Epistle to the Ephesians 6:12 (KJV)
The language of the Bible regarding principalities – the ruling authorities, the angelic powers, the demons, and the like – sounds, I suppose, strange in modern society, but these words in fact refer to familiar realities in contemporary life. The principalities refer to those entities in creation which nowadays are called institutions, ideologies, and images. Thus a nation is a principality. Or the Communist ideology is a principality. Or the public image of a human being, say a movie star or a politician, is a principality. The image or legend of Marilyn Monroe or Franklin Roosevelt is a reality, distinguishable from the person bearing the same name, which survives and has its own existence apart from the existence of the person.
Thirty-three months after the release of Be Still!, many of my generation hear echos from 1933. Though the “enemies” are different, the tactics and the language of national purification are the same, defying rational explanation. The principalities and powers which survive have their own existence apart from the persons who come under the spell of collective delusion and collective madness.

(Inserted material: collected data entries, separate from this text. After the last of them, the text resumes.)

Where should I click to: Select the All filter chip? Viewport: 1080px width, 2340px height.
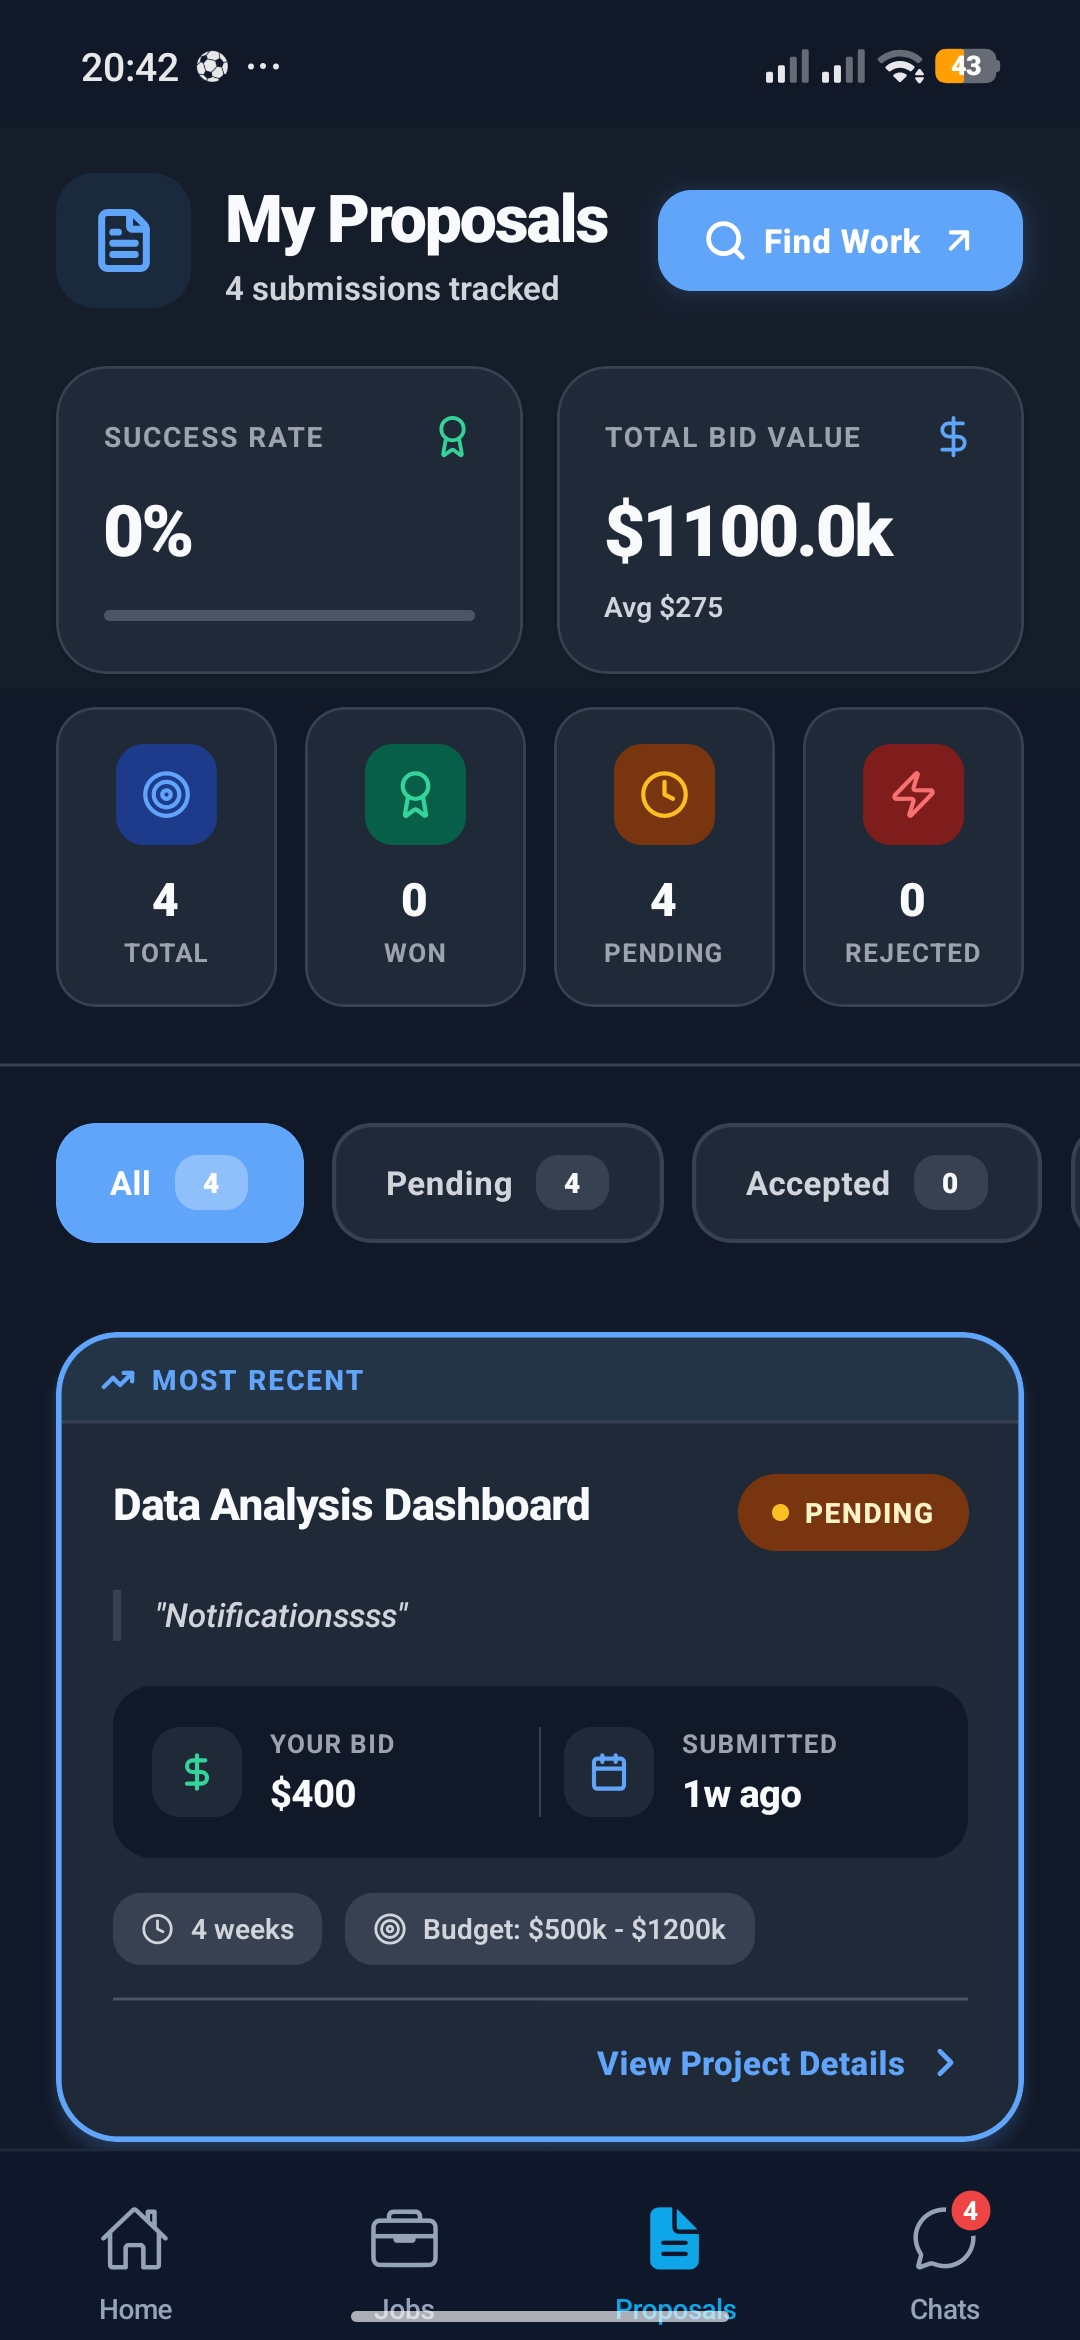coord(180,1183)
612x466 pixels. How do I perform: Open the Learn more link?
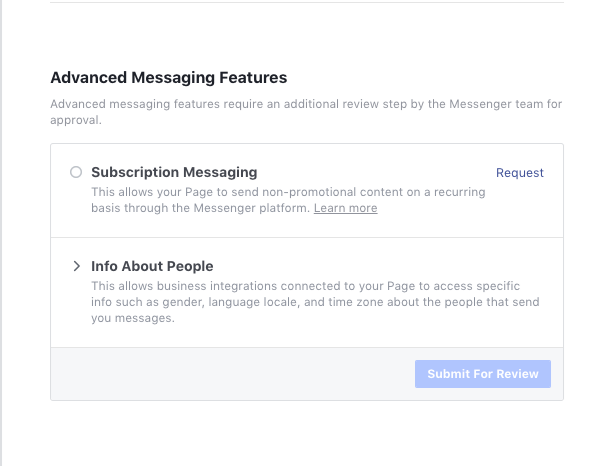tap(345, 208)
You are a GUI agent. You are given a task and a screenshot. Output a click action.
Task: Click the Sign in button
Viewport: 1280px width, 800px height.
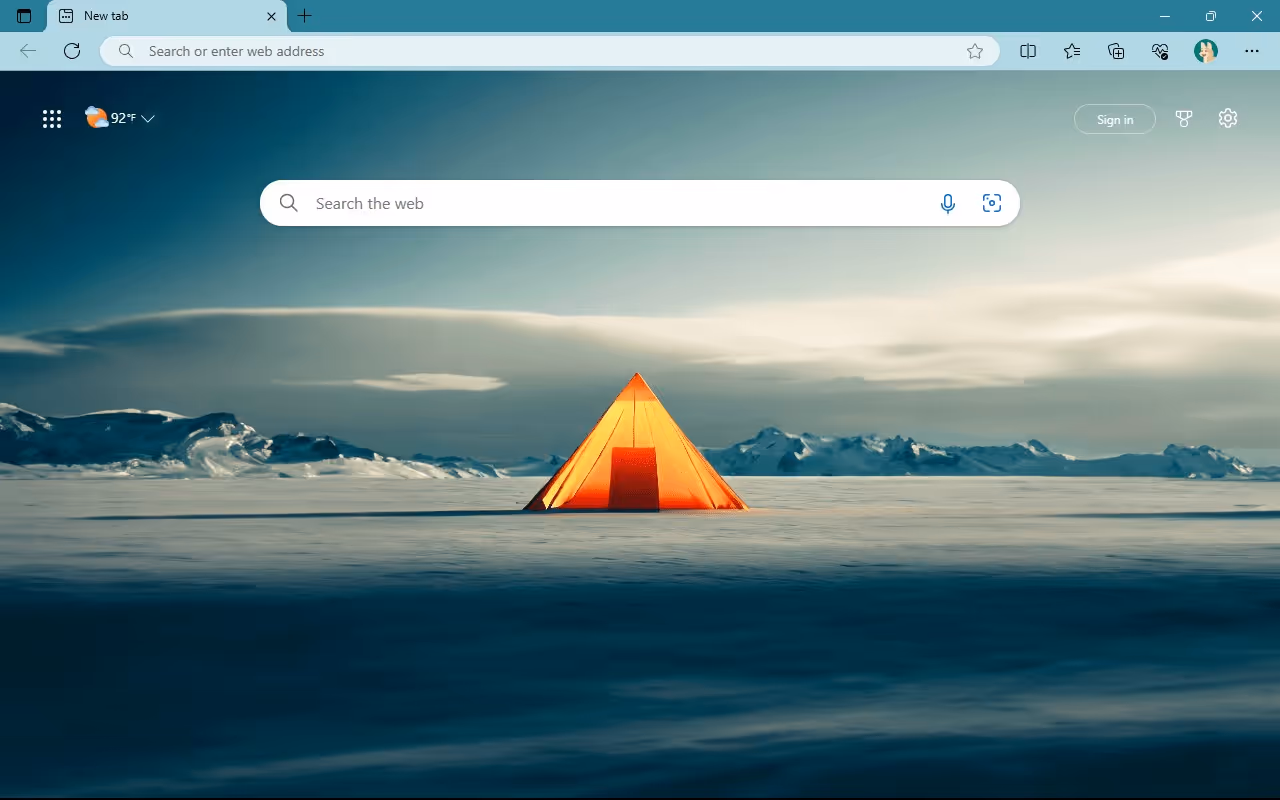click(x=1115, y=119)
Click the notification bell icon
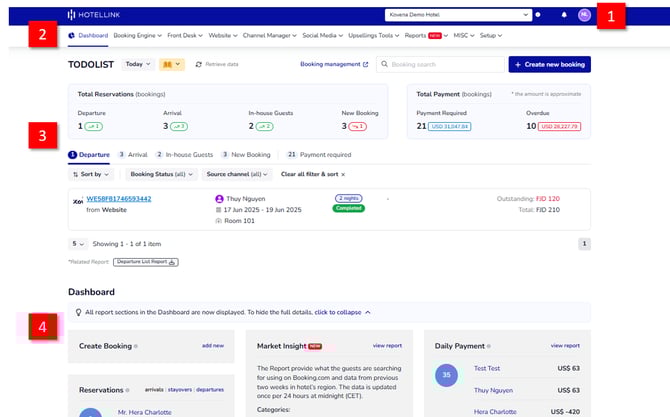The image size is (670, 417). [564, 15]
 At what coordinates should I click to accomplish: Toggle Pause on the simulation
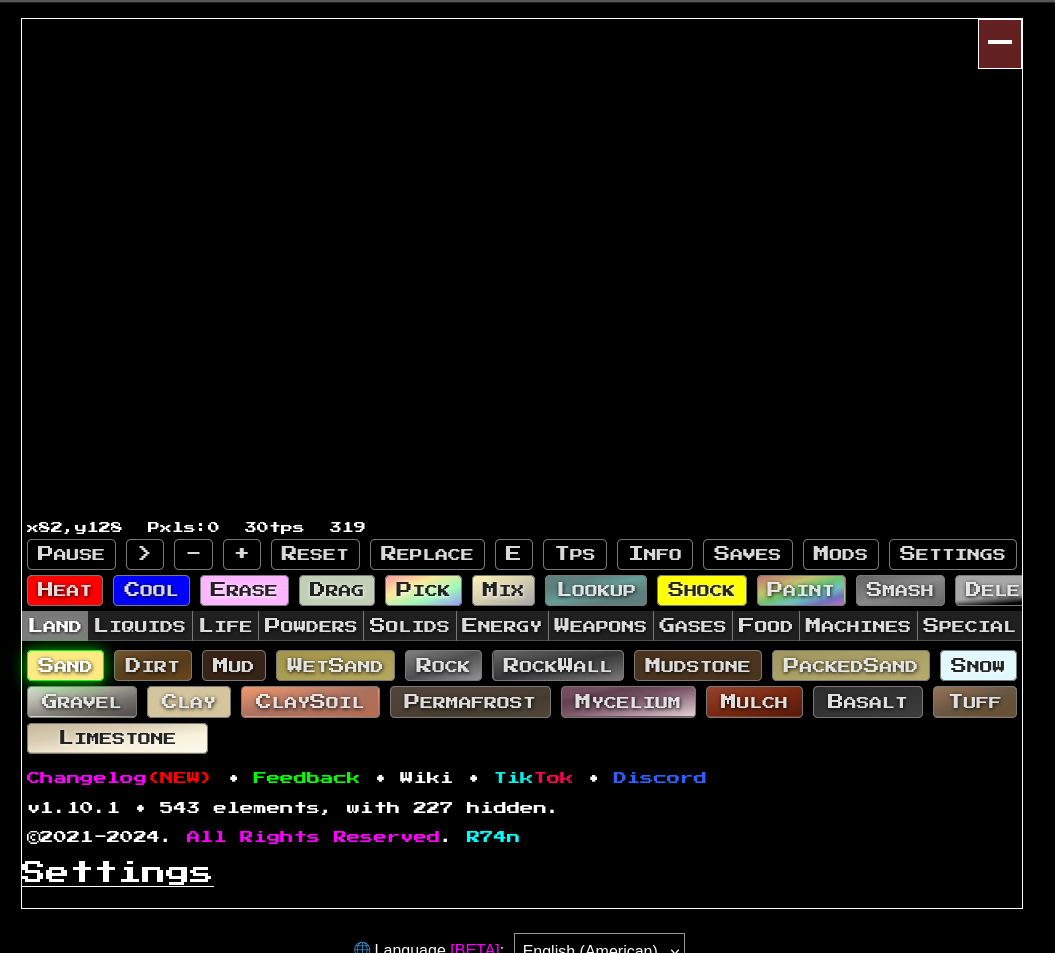click(x=71, y=554)
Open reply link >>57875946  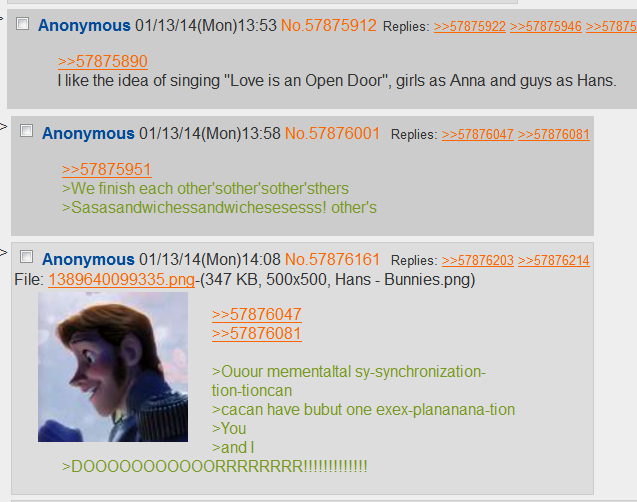546,26
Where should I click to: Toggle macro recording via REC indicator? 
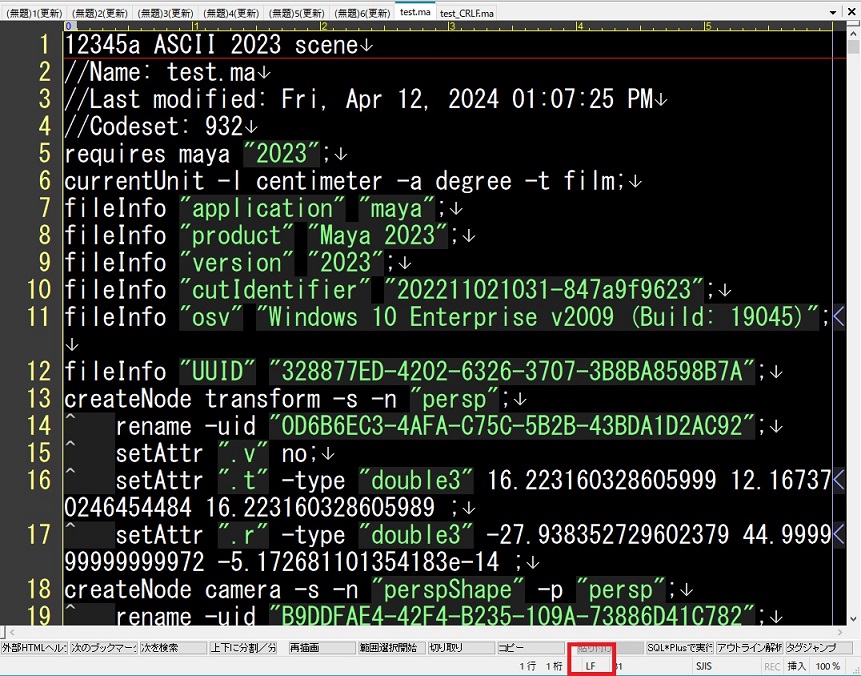[x=770, y=665]
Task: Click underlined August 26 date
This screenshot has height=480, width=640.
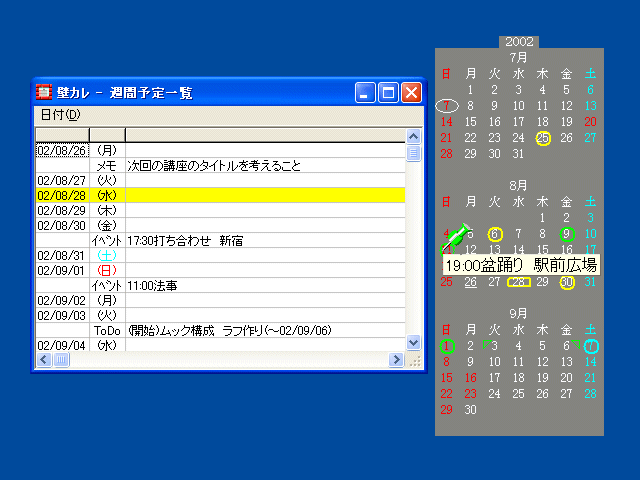Action: [471, 282]
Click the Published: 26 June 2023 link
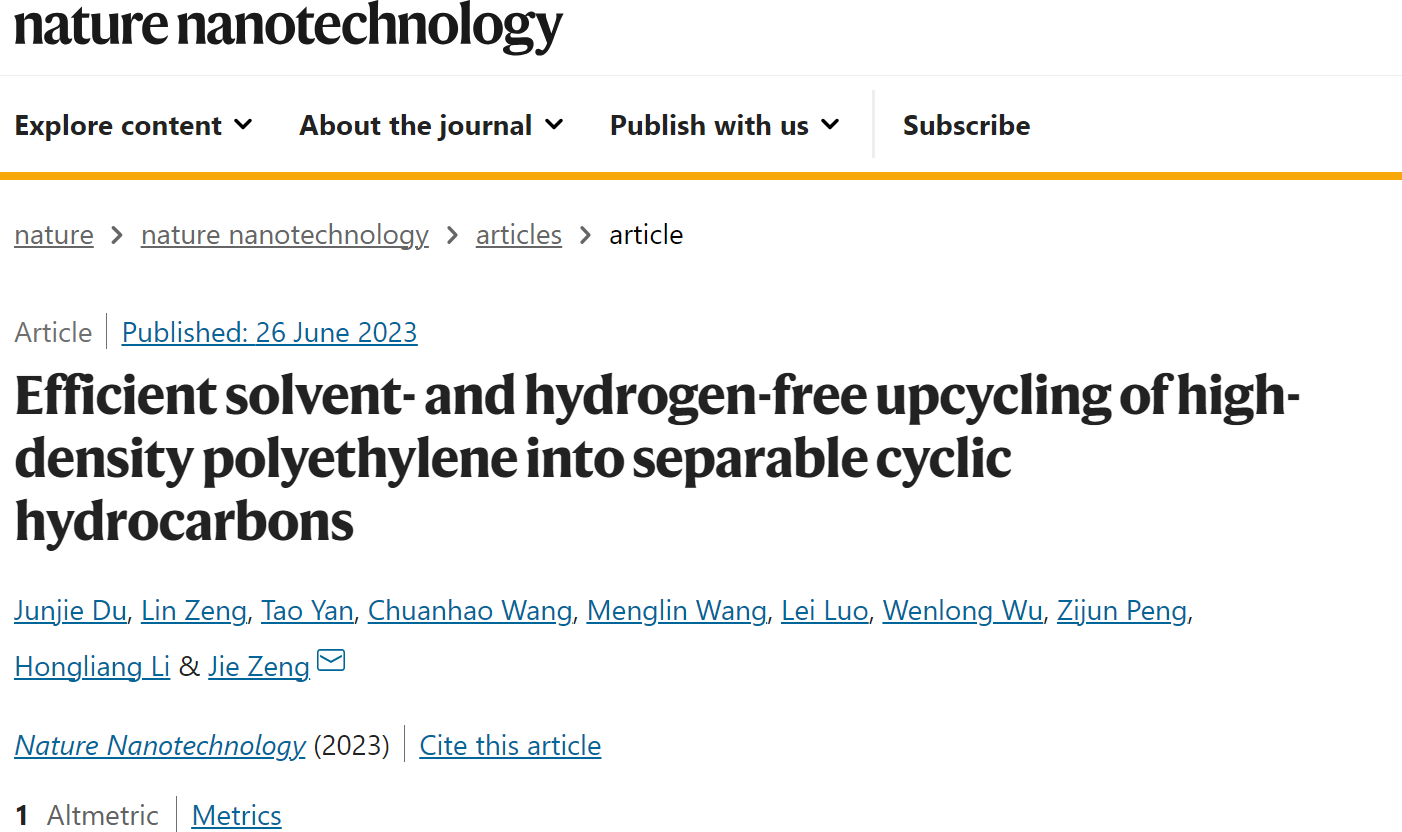The height and width of the screenshot is (832, 1402). [270, 332]
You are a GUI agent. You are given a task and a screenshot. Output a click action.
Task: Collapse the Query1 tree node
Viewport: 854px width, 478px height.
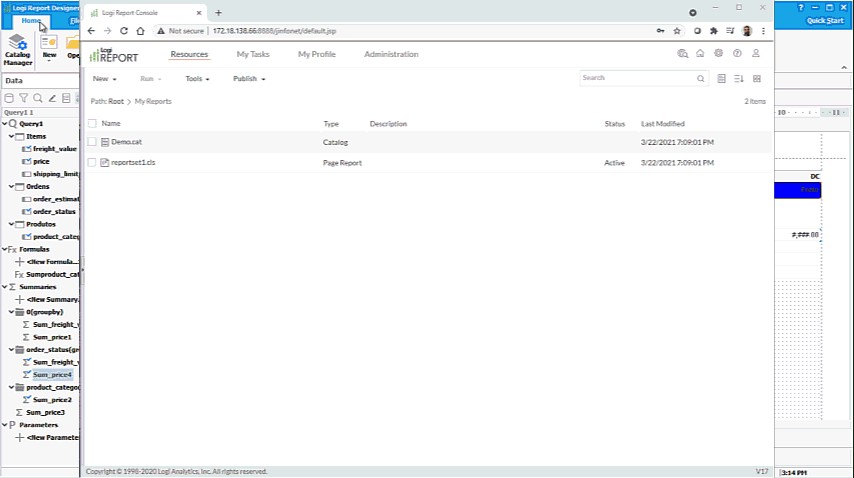click(x=5, y=124)
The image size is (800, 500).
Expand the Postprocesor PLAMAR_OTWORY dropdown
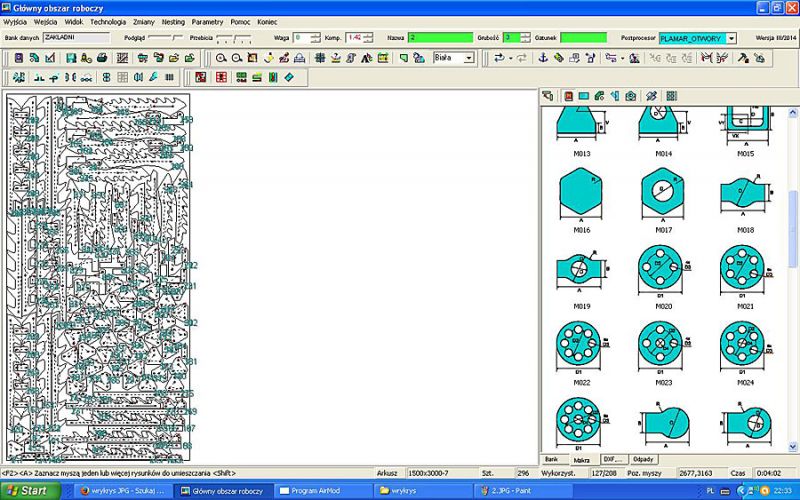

DISARMING THE PRINCIPALITIES AND POWERS
We humans are social creatures. but we are do not do well when herds become the substitute for self-critical community. The still, small Voice is heard away from the clamor. The life of a nation and every other principality and power is a spiritual matter before and after it is a political matter.
“Be still! Shut up! and know that I am God. I am exalted among the nations” (Psalm 46).